Are Employees in Pennsylvania Bound by their Contractual Commitments?

Steptoe Johnson PLLC

With an ever mobile workforce utilizing electronic devices, non-compete/non-solicitation agreements are more common than ever before. More employees at lower levels of organizations are being asked to sign such agreements which restrict their subsequent employment. Pennsylvania courts, like those in many other states, look with disfavor on such agreements – viewing them as historic restraints of trade which inhibit an individual’s ability to earn a living.

To be enforceable, such agreements must:

  1. Relate to a contract for the sale of goodwill or sale of property or a contract for employment;

  2. Be supported by adequate consideration; and,

  3. Be reasonably limited in both time and territory.

Initial employment is sufficient consideration for such an agreement.
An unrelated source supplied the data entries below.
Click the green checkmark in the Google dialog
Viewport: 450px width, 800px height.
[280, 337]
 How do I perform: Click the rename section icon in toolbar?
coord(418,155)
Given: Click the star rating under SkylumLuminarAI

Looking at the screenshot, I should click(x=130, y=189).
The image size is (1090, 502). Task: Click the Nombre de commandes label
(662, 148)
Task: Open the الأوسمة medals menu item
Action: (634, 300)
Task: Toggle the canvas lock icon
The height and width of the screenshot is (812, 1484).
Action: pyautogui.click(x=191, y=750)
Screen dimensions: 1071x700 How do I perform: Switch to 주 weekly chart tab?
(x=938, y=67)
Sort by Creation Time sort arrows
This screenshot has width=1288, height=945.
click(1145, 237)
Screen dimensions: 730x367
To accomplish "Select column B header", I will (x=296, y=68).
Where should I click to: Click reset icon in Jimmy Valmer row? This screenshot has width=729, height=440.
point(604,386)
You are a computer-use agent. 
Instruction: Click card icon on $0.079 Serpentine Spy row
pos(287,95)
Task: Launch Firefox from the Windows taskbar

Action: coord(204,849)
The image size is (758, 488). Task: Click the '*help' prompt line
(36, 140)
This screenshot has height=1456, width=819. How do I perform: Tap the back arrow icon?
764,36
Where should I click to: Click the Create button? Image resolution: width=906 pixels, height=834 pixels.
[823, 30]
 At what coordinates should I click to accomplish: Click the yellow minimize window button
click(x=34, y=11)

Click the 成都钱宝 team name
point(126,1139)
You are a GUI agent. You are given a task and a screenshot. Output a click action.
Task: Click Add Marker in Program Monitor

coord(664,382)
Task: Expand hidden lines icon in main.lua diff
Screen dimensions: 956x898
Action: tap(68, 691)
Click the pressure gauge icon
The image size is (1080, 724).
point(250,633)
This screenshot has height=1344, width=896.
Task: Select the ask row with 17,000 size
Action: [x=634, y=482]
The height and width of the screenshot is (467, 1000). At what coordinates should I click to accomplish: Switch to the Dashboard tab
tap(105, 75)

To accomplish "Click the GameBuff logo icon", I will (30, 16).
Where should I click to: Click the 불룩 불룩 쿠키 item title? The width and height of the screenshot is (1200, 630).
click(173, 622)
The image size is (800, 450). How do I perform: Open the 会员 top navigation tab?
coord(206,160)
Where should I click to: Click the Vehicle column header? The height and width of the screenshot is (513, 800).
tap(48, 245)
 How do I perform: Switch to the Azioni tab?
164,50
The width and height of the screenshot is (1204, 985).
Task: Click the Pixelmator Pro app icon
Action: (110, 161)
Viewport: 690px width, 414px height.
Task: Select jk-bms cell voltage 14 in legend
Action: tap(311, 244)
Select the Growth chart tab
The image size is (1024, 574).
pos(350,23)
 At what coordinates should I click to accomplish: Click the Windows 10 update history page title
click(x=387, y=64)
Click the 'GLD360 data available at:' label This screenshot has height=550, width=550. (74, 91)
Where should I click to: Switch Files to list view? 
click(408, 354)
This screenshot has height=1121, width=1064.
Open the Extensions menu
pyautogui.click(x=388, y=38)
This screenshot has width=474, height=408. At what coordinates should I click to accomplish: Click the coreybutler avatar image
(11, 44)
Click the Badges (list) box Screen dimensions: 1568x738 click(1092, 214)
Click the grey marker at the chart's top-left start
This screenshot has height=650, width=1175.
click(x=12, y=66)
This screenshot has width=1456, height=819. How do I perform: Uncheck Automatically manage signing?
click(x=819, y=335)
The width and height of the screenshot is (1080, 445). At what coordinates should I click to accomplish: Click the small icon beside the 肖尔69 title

If not entered into at or about the commencement of employment, then, to be enforceable, such an agreement must be supplemented by additional consideration – i.e., a monetary payment or benefit, change in job status, or conversion of an at-will relationship into a contract of employment for a specific period of time. All of these items are possible points of contention by a former employee seeking to avoid his commitment and to engage in competitive activity.

The Uniform Written Obligations Act (UWOA), however, provides that a signed, written promise is not unenforceable for lack of consideration if the writing contains an expressed statement in any form of language that the signer “intends to be legally bound.”  Insertion of such language into a covenant not to compete thus raises the issue of whether an employer can prevent a former employee from trying to avoid his contractual obligation by claiming that his commitment was not supported by consideration (or additional consideration for such agreements made after the commencement of employment).

Pennsylvania courts generally will not review the adequacy of consideration in determining the enforceability of a contract. Courts, however, regularly do make such an inquiry when a covenant not to compete is at issue. Only new, valuable consideration will support the enforcement of such an obligation – not continued at-will employment, a contract under seal, or nominal consideration.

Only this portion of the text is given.